*DATASET RECORDS*:
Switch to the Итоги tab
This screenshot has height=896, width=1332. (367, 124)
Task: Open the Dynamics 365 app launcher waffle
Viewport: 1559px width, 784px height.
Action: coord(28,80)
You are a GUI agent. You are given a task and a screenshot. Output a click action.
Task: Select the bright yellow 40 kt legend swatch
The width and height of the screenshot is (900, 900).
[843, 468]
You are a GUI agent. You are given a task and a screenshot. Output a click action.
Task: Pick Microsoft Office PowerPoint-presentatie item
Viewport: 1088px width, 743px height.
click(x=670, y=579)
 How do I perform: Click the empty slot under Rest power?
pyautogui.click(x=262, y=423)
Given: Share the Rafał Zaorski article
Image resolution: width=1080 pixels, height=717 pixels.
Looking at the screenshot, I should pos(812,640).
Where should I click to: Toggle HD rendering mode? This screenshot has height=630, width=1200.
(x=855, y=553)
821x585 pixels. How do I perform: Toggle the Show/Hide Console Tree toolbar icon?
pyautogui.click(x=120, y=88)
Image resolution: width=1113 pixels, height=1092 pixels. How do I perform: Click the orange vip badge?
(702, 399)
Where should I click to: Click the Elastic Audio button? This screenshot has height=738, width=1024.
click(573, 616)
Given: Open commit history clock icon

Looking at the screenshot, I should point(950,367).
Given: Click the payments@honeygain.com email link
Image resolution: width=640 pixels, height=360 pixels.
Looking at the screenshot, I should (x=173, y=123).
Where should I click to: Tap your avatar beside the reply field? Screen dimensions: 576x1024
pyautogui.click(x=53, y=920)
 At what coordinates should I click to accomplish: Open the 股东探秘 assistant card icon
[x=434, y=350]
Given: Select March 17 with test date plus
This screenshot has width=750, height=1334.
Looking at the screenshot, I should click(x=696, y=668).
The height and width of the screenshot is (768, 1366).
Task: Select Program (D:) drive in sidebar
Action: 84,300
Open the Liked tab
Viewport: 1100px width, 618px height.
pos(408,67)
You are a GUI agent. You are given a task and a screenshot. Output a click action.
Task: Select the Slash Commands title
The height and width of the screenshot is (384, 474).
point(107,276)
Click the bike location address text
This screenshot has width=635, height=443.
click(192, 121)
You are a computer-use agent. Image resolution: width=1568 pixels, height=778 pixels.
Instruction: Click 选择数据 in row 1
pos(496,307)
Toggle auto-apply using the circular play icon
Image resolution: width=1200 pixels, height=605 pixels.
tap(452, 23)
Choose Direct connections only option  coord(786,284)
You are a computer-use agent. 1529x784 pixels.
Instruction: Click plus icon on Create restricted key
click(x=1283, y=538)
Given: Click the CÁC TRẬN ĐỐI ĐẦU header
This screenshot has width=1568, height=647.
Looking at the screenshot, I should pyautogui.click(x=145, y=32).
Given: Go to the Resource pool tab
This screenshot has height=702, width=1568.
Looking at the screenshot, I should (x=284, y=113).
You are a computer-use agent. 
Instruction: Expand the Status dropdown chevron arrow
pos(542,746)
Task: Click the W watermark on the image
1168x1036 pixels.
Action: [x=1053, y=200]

*THE PROBLEM*:
Please copy the material above word for word, from the line containing "You are a computer-use agent. Image" through the end of the material, with both of those ends included.

*WORKED SOLUTION*:
You are a computer-use agent. Image resolution: width=1568 pixels, height=778 pixels.
Instruction: Click 选择数据 in row 1
pos(496,307)
Toggle auto-apply using the circular play icon
Image resolution: width=1200 pixels, height=605 pixels.
tap(452, 23)
Choose Direct connections only option  coord(786,284)
You are a computer-use agent. 1529x784 pixels.
Instruction: Click plus icon on Create restricted key
click(x=1283, y=538)
Given: Click the CÁC TRẬN ĐỐI ĐẦU header
This screenshot has width=1568, height=647.
Looking at the screenshot, I should pyautogui.click(x=145, y=32).
Given: Go to the Resource pool tab
This screenshot has height=702, width=1568.
Looking at the screenshot, I should (x=284, y=113).
You are a computer-use agent. 
Instruction: Expand the Status dropdown chevron arrow
pos(542,746)
Task: Click the W watermark on the image
1168x1036 pixels.
Action: [x=1053, y=200]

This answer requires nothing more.